→ **WHAT NEEDS TO BE DONE**: Extract every line of the data below that contains the word "screenshot", copying each line in full.
┌─ TASK DATA
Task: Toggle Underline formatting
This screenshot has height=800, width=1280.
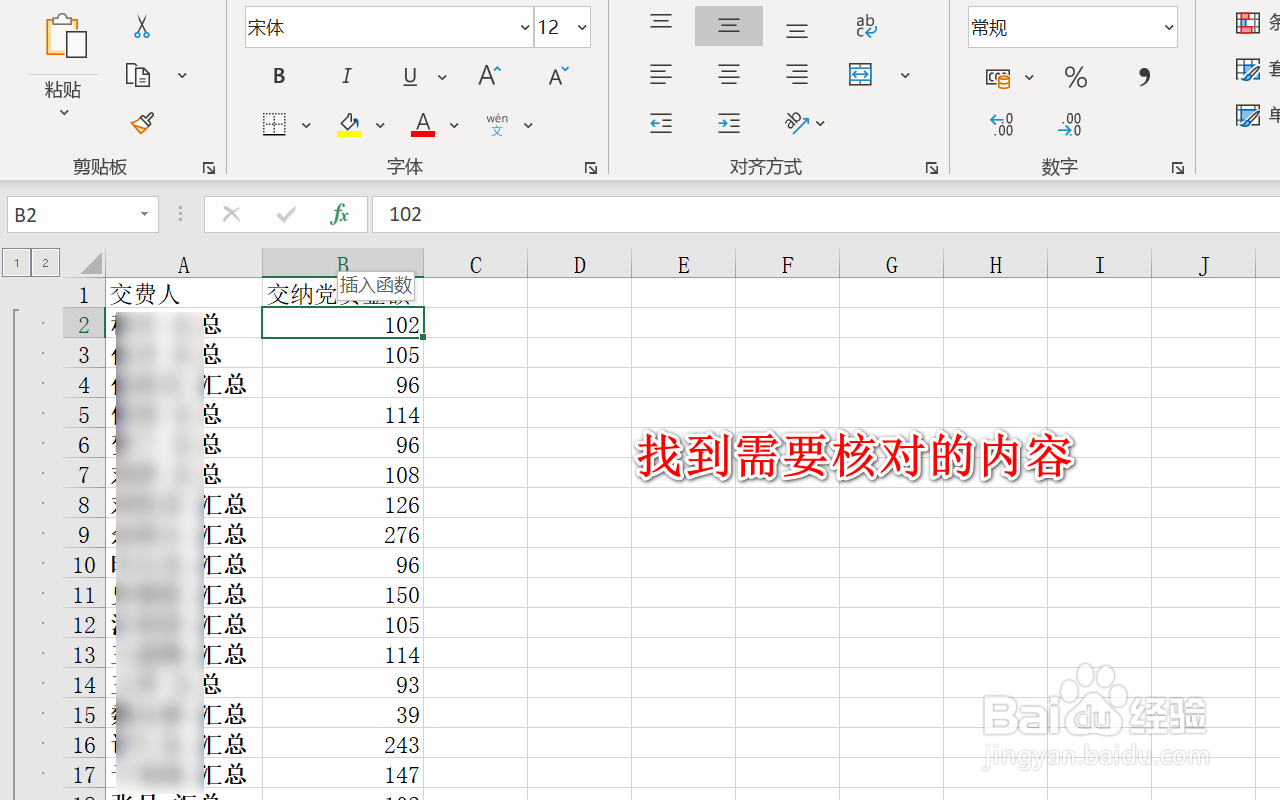Action: tap(409, 75)
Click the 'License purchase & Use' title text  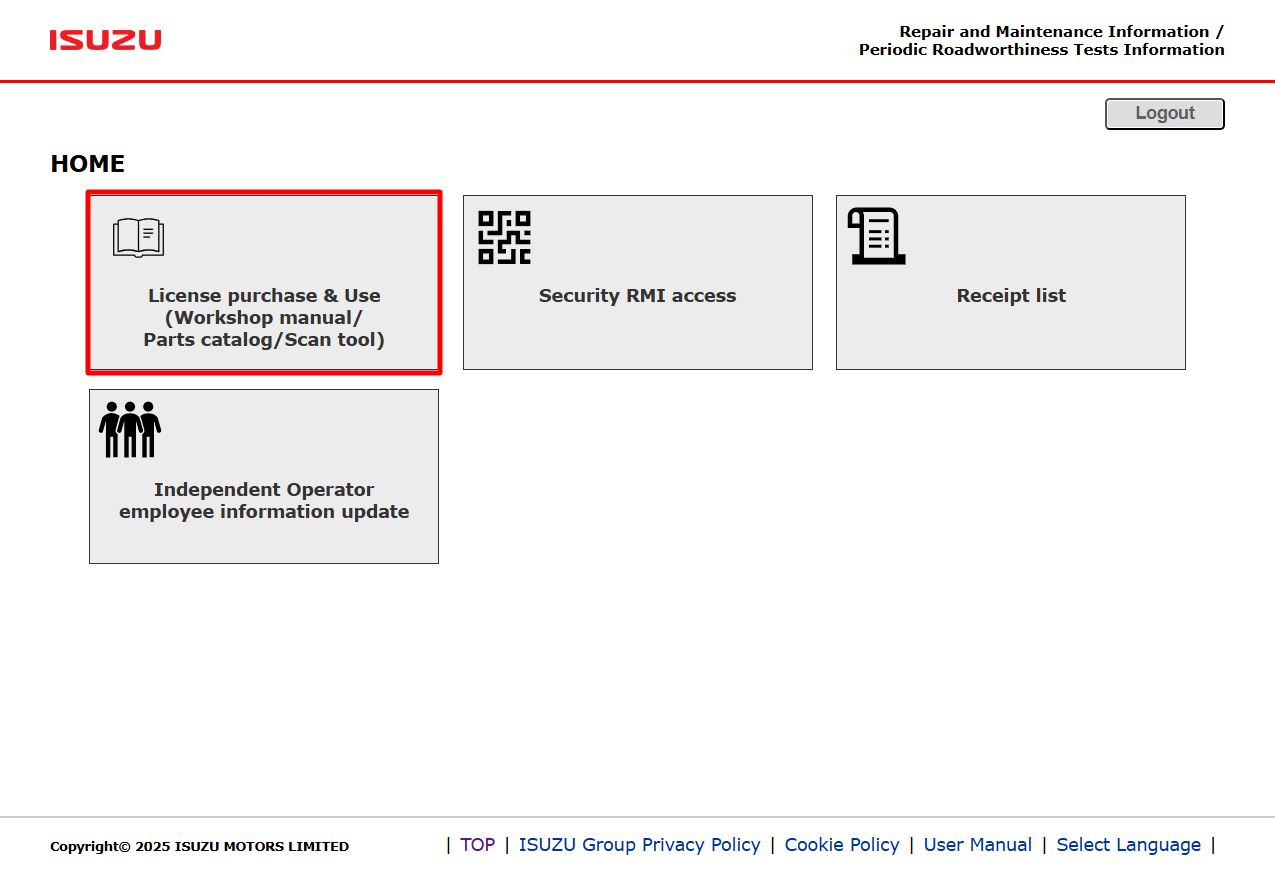[x=264, y=296]
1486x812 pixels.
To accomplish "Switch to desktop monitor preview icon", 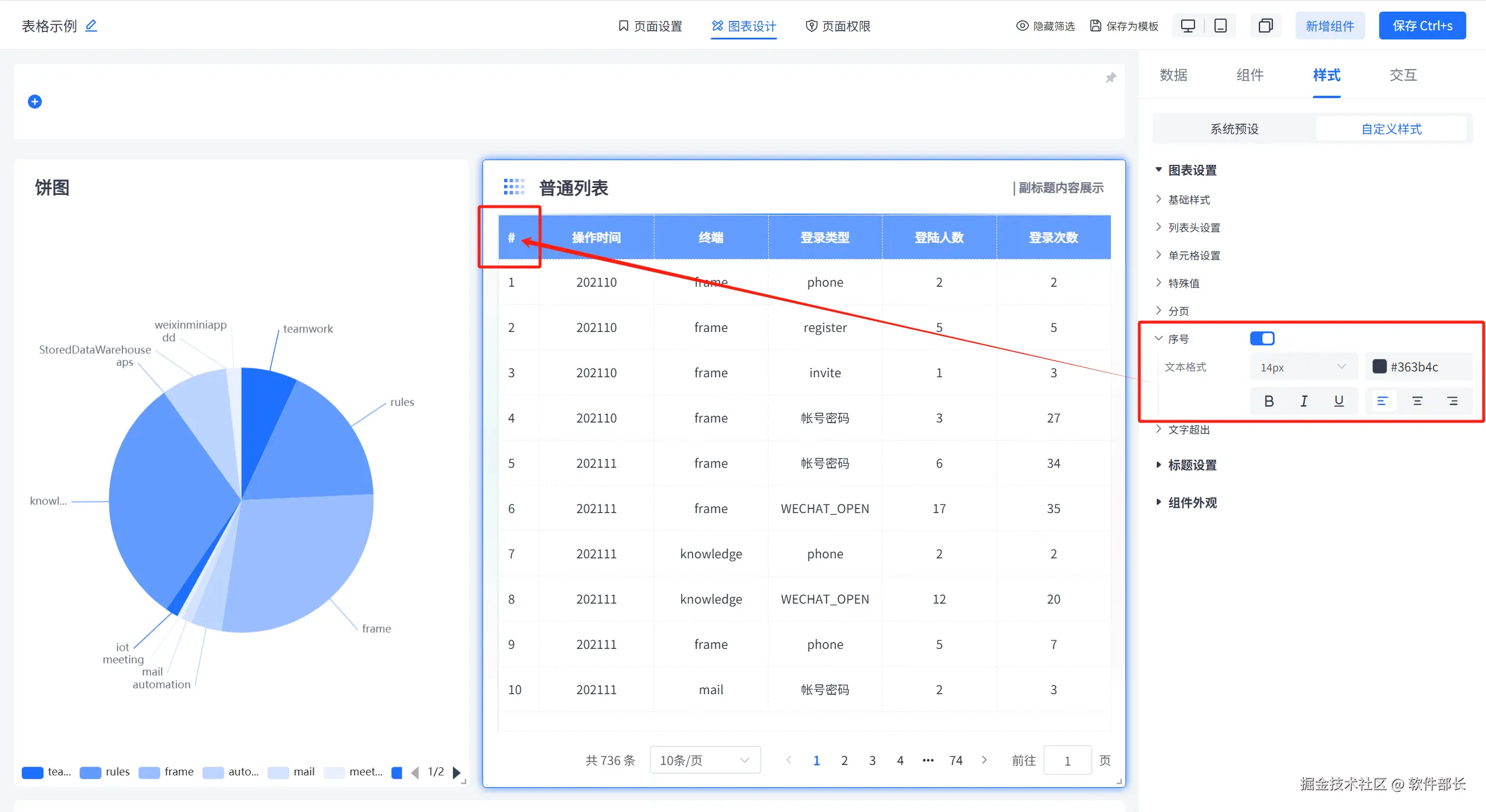I will click(1188, 26).
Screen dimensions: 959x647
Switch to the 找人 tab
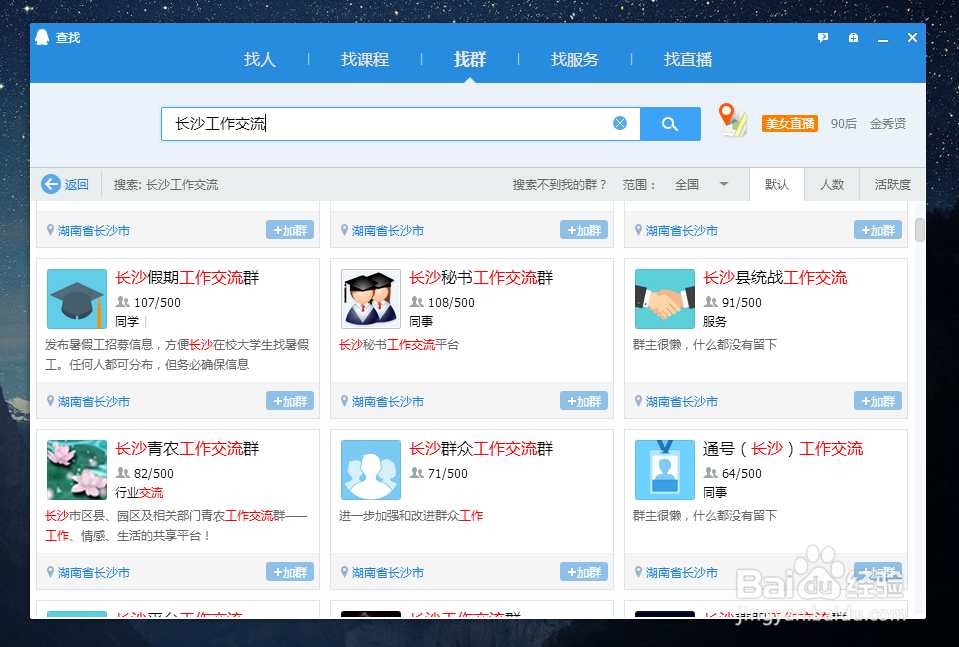click(259, 59)
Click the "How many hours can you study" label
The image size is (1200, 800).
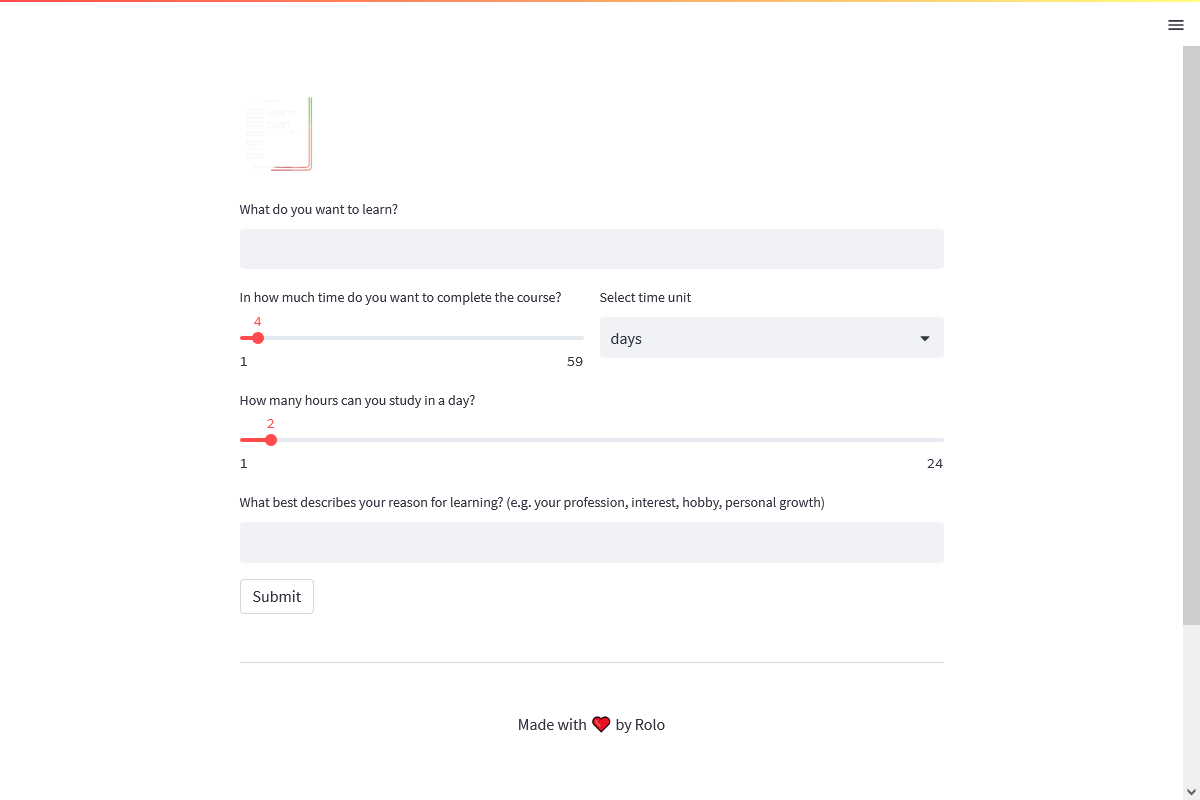click(x=357, y=401)
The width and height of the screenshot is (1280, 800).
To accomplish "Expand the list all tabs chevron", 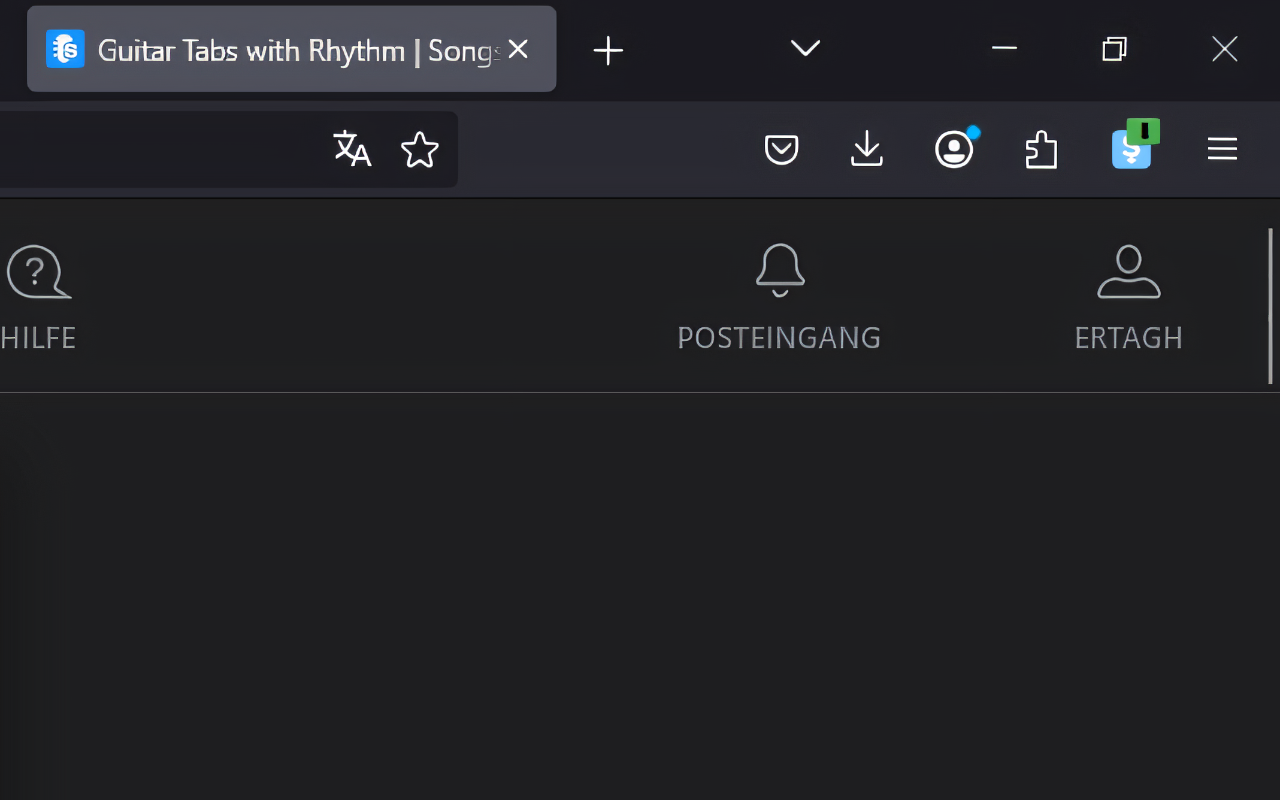I will pyautogui.click(x=805, y=48).
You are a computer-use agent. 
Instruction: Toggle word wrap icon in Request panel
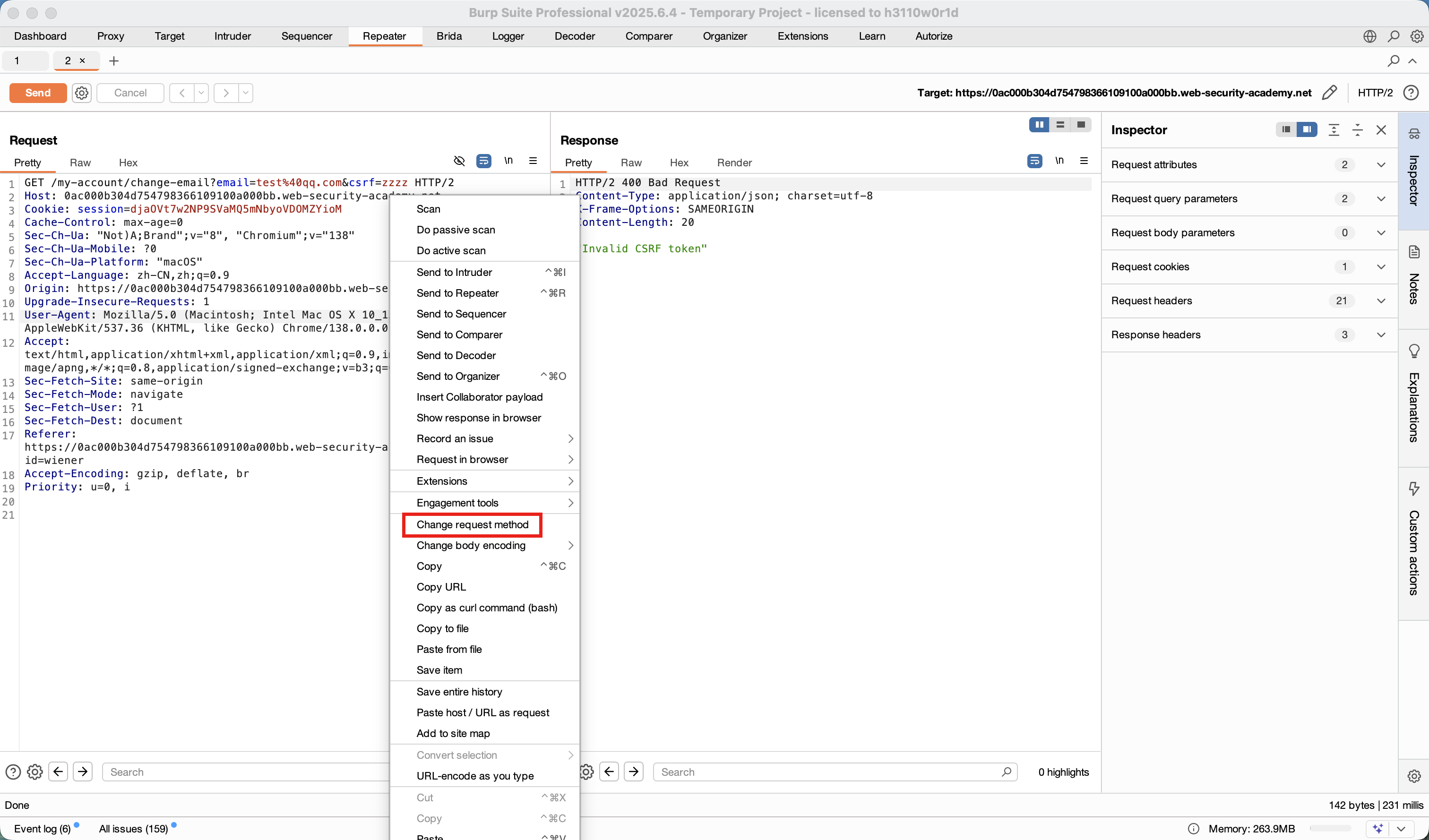(x=483, y=161)
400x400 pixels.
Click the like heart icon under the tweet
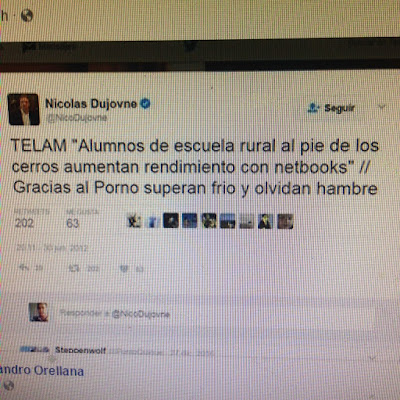tap(124, 269)
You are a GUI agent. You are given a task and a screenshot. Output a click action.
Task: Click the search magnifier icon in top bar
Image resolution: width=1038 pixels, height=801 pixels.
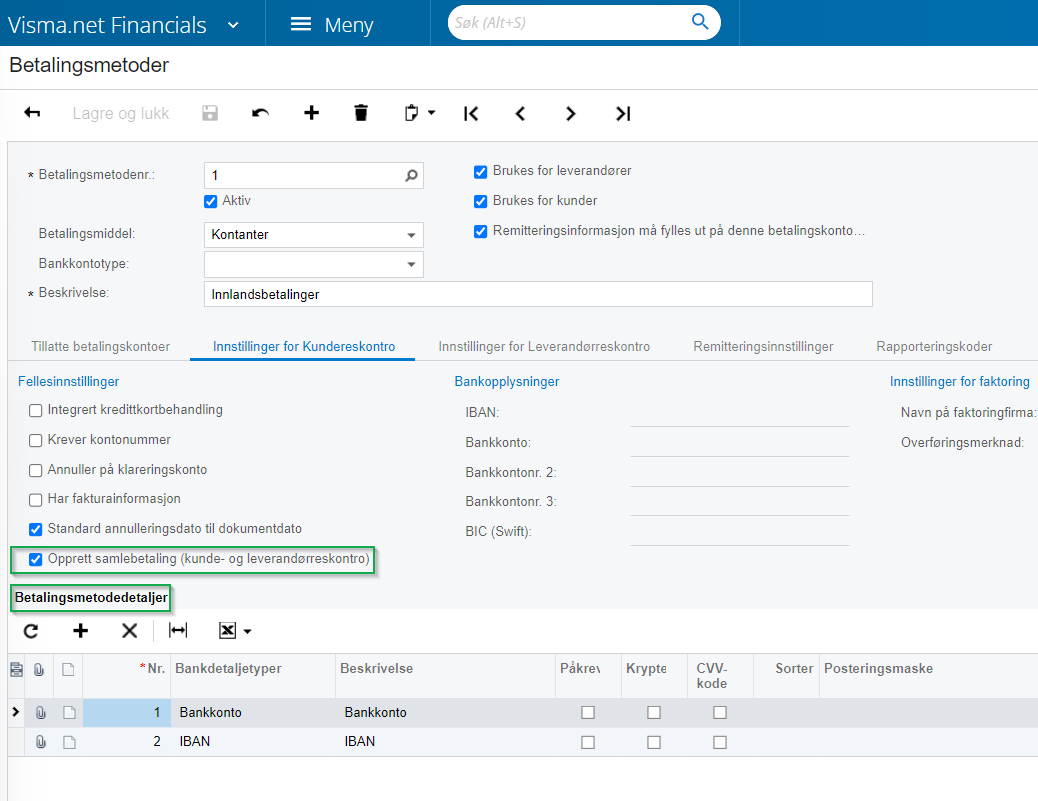[700, 22]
└─
→ **TASK ANSWER**:
This screenshot has height=800, width=1280.
The width and height of the screenshot is (1280, 800).
You are a GUI agent. You are given a task and a screenshot. Output a click action.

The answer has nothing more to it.